A look at the shareholders of XPEL, Inc. (NASDAQ:XPEL) can tell us which group is most powerful. We can see that institutions own the lion's share in the company with 60% ownership. In other words, the group stands to gain the most (or lose the most) from their investment into the company.
And so it follows that institutional investors was the group most impacted after the company's market cap fell to US$1.7b last week after a 7.7% drop in the share price. The recent loss, which adds to a one-year loss of 26% for stockholders, may not sit well with this group of investors. Also referred to as "smart money", institutions have a lot of sway over how a stock's price moves. As a result, if the decline continues, institutional investors may be pressured to sell XPEL which might hurt individual investors.
Let's delve deeper into each type of owner of XPEL, beginning with the chart below.
Before we look at the ownership breakdown, you might like to know that our analysis indicates that XPEL is potentially undervalued!
What Does The Institutional Ownership Tell Us About XPEL?
Institutions typically measure themselves against a benchmark when reporting to their own investors, so they often become more enthusiastic about a stock once it's included in a major index.
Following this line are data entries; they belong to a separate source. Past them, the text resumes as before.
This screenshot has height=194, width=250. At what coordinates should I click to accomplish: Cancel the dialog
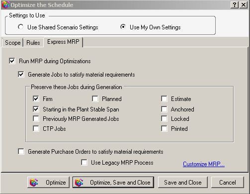(x=228, y=183)
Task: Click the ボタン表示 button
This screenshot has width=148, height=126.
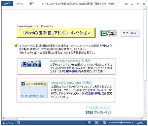Action: click(130, 33)
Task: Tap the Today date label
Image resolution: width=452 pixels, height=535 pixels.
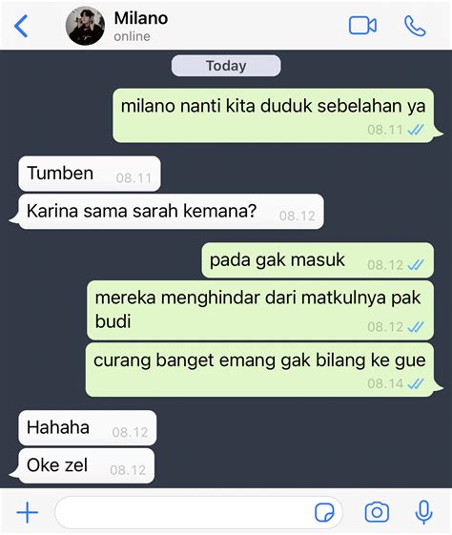Action: (x=226, y=66)
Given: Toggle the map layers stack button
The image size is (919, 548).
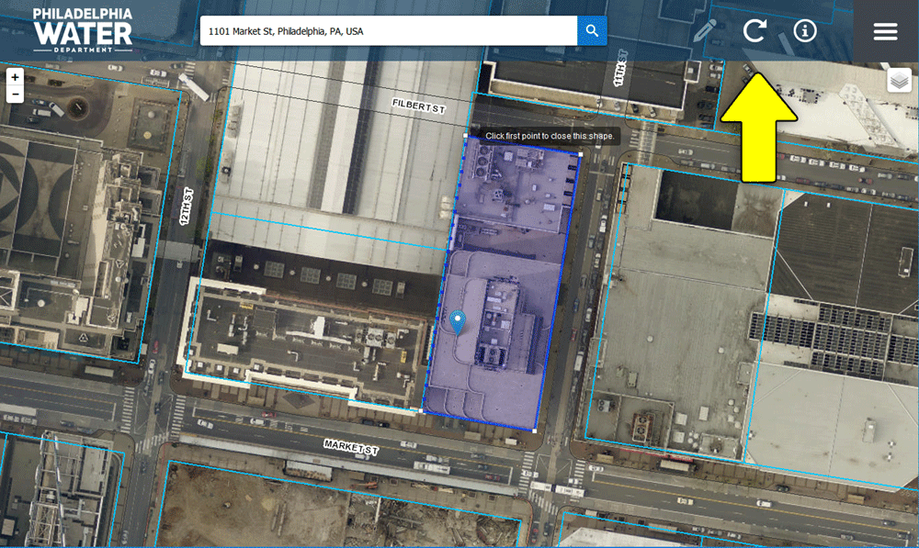Looking at the screenshot, I should click(x=899, y=81).
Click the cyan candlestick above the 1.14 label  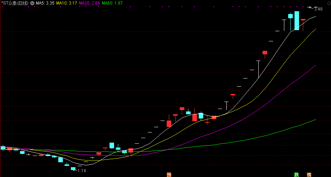pos(73,169)
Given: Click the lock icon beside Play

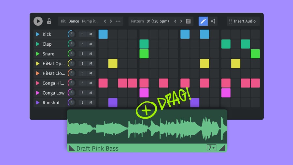Looking at the screenshot, I should (x=49, y=21).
We would expect most companies to have some institutions on the register, especially if they are growing.
As you can see, institutional investors have a fair amount of stake in XPEL. This suggests some credibility amongst professional investors. But we can't rely on that fact alone since institutions make bad investments sometimes, just like everyone does. It is not uncommon to see a big share price drop if two large institutional investors try to sell out of a stock at the same time. So it is worth checking the past earnings trajectory of XPEL, (below). Of course, keep in mind that there are other factors to consider, too.
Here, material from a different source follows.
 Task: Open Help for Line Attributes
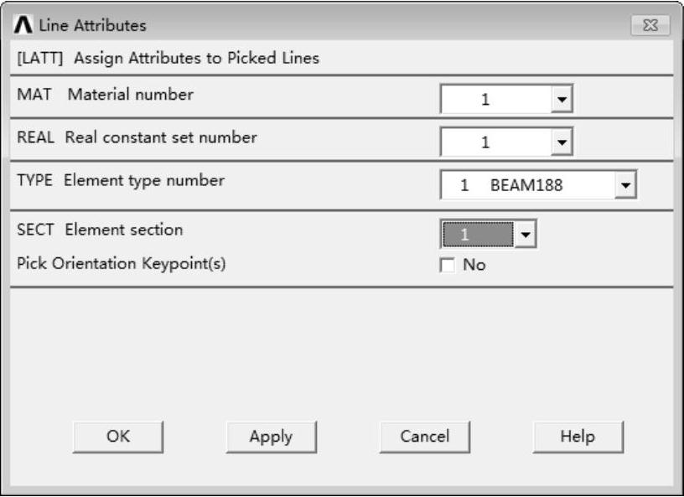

Institutional investors own over 50% of the company, so together than can probably strongly influence board decisions. We note that hedge funds don't have a meaningful investment in XPEL. Our data shows that Wasatch Advisors Inc is the largest shareholder with 11% of shares outstanding. In comparison, the second and third largest shareholders hold about 11% and 8.3% of the stock. Mark Adams, who is the third-largest shareholder, also happens to hold the title of Lead Director. Additionally, the company's CEO Ryan Pape directly holds 4.2% of the total shares outstanding.
We did some more digging and found that 7 of the top shareholders account for roughly 51% of the register, implying that along with larger shareholders, there are a few smaller shareholders, thereby balancing out each others interests somewhat.
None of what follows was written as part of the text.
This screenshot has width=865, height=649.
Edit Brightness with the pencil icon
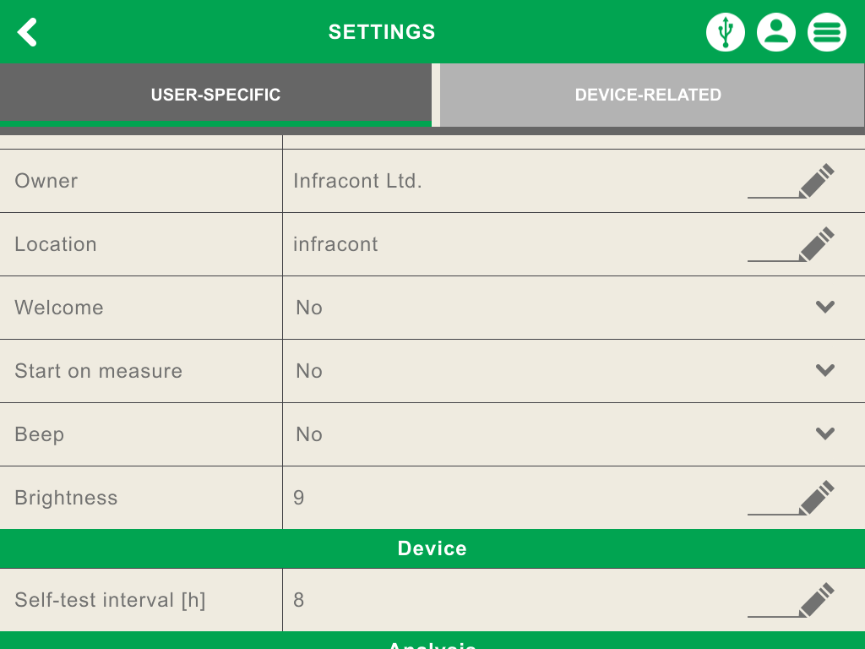tap(815, 498)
While it makes sense to study institutional ownership data for a company, it also makes sense to study analyst sentiments to know which way the wind is blowing. There is some analyst coverage of the stock, but it could still become more well known, with time.
Insider Ownership Of XPEL
The definition of company insiders can be subjective and does vary between jurisdictions. Our data reflects individual insiders, capturing board members at the very least. The company management answer to the board and the latter should represent the interests of shareholders. Notably, sometimes top-level managers are on the board themselves.
Insider ownership is positive when it signals leadership are thinking like the true owners of the company. However, high insider ownership can also give immense power to a small group within the company. This can be negative in some circumstances.
Our information suggests that insiders maintain a significant holding in XPEL, Inc.. Insiders own US$465m worth of shares in the US$1.7b company. That's quite meaningful. Most would be pleased to see the board is investing alongside them. You may wish to access this free chart showing recent trading by insiders.
General Public Ownership
The general public-- including retail investors -- own 12% stake in the company, and hence can't easily be ignored. While this group can't necessarily call the shots, it can certainly have a real influence on how the company is run.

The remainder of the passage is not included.